▶ **EXERCISE DATA**
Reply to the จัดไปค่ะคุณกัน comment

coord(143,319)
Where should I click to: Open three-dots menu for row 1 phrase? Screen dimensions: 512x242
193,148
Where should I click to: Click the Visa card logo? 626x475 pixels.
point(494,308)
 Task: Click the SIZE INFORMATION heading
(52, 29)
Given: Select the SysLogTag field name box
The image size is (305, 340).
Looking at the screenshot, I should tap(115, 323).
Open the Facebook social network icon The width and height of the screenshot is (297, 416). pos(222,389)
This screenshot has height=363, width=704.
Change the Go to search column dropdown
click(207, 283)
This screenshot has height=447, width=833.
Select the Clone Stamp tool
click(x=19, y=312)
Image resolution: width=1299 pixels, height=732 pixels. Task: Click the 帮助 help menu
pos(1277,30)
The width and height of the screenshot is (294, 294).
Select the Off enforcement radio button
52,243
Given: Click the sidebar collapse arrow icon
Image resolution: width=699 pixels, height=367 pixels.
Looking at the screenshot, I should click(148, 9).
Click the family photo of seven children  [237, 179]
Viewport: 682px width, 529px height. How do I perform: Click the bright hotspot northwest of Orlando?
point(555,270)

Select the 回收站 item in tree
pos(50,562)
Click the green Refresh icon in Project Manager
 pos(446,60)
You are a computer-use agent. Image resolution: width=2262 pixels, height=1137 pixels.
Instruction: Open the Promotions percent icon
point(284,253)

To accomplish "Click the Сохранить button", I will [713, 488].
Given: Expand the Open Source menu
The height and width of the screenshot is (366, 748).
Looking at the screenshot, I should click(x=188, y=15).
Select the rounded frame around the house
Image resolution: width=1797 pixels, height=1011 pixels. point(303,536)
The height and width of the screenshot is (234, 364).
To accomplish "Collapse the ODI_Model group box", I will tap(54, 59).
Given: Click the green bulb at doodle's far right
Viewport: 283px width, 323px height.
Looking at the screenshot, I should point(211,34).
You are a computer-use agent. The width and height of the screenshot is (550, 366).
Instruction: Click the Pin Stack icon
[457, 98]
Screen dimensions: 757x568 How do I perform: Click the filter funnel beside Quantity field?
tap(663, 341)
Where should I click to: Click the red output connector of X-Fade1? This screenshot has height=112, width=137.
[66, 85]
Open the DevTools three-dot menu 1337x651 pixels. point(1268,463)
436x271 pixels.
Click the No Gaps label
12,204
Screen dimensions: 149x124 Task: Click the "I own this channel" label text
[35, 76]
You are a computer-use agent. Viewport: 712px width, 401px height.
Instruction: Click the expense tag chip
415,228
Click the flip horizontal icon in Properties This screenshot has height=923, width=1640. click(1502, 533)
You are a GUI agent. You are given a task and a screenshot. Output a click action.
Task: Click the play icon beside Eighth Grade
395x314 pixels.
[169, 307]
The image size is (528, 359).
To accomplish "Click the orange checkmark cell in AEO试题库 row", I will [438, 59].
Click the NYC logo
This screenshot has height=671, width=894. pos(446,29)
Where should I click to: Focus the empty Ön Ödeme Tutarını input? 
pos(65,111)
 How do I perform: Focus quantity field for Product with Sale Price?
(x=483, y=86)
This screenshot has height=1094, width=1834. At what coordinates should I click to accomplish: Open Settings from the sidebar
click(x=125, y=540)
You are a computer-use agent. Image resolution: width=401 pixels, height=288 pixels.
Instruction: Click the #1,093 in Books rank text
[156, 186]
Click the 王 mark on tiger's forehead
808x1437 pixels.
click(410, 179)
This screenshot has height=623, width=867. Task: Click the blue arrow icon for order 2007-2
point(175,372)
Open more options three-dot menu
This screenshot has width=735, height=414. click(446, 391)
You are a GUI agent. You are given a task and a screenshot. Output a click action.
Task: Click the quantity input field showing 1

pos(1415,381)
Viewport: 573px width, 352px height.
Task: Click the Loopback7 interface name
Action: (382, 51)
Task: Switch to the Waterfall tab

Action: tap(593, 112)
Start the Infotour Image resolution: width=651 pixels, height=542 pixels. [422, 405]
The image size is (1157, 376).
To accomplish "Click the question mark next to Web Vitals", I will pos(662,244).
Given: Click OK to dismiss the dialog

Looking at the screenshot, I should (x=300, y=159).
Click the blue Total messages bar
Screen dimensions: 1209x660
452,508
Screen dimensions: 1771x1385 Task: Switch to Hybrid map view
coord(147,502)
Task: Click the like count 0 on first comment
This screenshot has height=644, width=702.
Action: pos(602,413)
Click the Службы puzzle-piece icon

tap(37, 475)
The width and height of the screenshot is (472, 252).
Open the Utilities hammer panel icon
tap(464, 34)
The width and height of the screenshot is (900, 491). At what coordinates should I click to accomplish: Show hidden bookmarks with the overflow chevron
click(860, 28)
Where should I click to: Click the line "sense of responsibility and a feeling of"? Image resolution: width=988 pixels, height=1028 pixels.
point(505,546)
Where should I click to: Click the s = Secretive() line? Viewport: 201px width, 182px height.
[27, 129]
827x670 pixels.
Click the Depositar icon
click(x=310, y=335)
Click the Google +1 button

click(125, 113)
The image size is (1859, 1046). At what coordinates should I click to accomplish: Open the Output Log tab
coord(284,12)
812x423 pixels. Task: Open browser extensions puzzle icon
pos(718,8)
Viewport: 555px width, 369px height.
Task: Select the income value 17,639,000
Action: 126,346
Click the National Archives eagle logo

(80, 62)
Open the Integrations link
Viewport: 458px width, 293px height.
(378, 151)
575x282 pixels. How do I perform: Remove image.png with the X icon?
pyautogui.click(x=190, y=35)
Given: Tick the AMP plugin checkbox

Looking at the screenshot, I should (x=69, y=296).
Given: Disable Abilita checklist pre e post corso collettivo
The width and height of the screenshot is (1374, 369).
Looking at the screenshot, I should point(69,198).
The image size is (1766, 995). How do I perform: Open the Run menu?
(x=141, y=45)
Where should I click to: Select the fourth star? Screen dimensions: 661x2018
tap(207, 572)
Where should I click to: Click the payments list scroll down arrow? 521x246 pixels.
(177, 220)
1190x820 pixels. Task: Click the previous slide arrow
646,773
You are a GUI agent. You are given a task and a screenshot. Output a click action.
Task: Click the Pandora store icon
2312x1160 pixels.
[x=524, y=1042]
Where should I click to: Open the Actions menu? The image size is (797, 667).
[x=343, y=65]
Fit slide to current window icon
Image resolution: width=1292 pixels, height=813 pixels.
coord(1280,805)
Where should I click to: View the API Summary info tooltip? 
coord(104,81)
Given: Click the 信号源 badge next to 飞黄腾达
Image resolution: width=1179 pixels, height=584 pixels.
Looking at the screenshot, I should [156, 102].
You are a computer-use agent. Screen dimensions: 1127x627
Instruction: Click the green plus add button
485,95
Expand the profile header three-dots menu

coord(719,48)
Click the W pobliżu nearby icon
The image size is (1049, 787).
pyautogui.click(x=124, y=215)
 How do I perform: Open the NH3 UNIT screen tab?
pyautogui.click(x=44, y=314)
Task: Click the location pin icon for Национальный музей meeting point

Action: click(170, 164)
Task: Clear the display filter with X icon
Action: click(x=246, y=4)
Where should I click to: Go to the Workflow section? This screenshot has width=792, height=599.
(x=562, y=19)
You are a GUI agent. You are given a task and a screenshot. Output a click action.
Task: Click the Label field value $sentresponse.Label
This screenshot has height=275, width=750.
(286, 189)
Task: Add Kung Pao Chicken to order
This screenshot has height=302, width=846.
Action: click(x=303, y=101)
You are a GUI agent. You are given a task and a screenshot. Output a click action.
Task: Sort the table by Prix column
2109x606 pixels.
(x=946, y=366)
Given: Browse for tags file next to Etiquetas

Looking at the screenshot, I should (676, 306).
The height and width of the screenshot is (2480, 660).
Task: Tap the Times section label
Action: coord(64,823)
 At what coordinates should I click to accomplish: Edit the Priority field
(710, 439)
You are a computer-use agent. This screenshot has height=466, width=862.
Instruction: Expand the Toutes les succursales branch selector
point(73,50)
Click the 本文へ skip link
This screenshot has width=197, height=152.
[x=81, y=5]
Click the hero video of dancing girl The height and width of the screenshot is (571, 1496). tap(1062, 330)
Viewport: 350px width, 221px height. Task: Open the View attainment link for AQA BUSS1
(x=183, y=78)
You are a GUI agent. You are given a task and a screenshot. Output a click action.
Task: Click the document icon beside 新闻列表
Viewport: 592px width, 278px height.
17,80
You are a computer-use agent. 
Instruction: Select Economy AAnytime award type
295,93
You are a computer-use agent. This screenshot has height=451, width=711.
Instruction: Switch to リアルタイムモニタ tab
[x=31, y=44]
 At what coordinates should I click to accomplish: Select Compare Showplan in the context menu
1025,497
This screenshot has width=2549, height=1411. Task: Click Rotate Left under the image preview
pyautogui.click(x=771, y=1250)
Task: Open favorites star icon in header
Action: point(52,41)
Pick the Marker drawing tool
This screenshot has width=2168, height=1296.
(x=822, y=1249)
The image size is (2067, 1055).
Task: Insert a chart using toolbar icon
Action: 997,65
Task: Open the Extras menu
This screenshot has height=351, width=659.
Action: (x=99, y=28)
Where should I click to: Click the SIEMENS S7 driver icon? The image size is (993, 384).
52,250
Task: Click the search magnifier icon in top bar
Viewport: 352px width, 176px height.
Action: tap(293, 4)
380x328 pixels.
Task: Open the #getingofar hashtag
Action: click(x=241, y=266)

▶ **DIRECTIONS**
Start at the line that has "Where should I click to: Focus" and end with the line that has "click(410, 179)". Rewrite those lines with "Settings" changed to "Preferences" and nothing else altered.

▶ **THE REPLY**
Where should I click to: Focus the empty Ön Ödeme Tutarını input? 
pos(65,111)
 How do I perform: Focus quantity field for Product with Sale Price?
(x=483, y=86)
This screenshot has height=1094, width=1834. At what coordinates should I click to accomplish: Open Preferences from the sidebar
click(x=125, y=540)
You are a computer-use agent. Image resolution: width=401 pixels, height=288 pixels.
Instruction: Click the #1,093 in Books rank text
[156, 186]
Click the 王 mark on tiger's forehead
808x1437 pixels.
click(410, 179)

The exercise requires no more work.